TASK BRIEF: Could you output exactly the lines from the one containing "The height and width of the screenshot is (375, 600)." through the end of the records below, and nothing more?

──────── MATERIAL PROVIDED ────────

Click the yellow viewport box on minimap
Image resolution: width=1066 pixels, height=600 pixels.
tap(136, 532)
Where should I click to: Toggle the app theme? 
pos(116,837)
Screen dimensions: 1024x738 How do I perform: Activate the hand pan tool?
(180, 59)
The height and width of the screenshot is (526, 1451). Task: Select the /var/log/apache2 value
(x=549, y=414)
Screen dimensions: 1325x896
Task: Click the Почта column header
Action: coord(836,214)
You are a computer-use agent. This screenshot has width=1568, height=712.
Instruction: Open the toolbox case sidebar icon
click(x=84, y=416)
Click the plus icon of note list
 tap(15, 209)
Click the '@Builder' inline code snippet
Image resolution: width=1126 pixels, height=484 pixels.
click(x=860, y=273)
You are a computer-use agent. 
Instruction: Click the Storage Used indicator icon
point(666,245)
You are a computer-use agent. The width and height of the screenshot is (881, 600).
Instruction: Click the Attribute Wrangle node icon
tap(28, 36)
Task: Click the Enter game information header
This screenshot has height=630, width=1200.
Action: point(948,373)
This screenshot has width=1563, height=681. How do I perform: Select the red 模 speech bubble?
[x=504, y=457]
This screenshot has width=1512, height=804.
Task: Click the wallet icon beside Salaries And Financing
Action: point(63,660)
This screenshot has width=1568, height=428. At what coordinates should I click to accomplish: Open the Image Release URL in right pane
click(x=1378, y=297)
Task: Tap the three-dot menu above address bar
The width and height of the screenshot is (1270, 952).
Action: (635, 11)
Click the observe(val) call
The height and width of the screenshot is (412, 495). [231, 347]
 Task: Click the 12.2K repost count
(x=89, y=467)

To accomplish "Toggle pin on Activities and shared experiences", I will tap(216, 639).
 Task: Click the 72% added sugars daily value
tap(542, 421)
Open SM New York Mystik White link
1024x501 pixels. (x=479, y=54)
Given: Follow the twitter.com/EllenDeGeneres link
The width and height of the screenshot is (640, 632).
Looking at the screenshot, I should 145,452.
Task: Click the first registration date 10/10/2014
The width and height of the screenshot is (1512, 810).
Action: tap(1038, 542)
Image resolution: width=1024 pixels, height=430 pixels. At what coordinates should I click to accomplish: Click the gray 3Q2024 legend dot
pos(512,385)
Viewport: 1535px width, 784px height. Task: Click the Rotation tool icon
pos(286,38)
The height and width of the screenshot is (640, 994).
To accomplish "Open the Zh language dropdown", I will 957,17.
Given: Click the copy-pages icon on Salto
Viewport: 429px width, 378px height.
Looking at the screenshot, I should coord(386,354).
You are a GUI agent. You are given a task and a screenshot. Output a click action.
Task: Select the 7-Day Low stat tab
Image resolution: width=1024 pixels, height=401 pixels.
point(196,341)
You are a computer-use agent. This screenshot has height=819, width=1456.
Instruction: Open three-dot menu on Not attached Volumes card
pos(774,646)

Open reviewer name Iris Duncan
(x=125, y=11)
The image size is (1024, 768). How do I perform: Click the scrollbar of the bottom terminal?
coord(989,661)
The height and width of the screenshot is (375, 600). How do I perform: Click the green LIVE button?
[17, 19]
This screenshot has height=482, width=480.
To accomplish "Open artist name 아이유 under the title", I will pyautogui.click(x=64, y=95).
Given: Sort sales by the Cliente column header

────────

OUTPUT FOR THIS EXERCISE:
The height and width of the screenshot is (375, 600). How do I perform: Click the green LIVE button?
[17, 19]
This screenshot has height=482, width=480.
To accomplish "Open artist name 아이유 under the title", I will pyautogui.click(x=64, y=95).
Given: Sort sales by the Cliente column header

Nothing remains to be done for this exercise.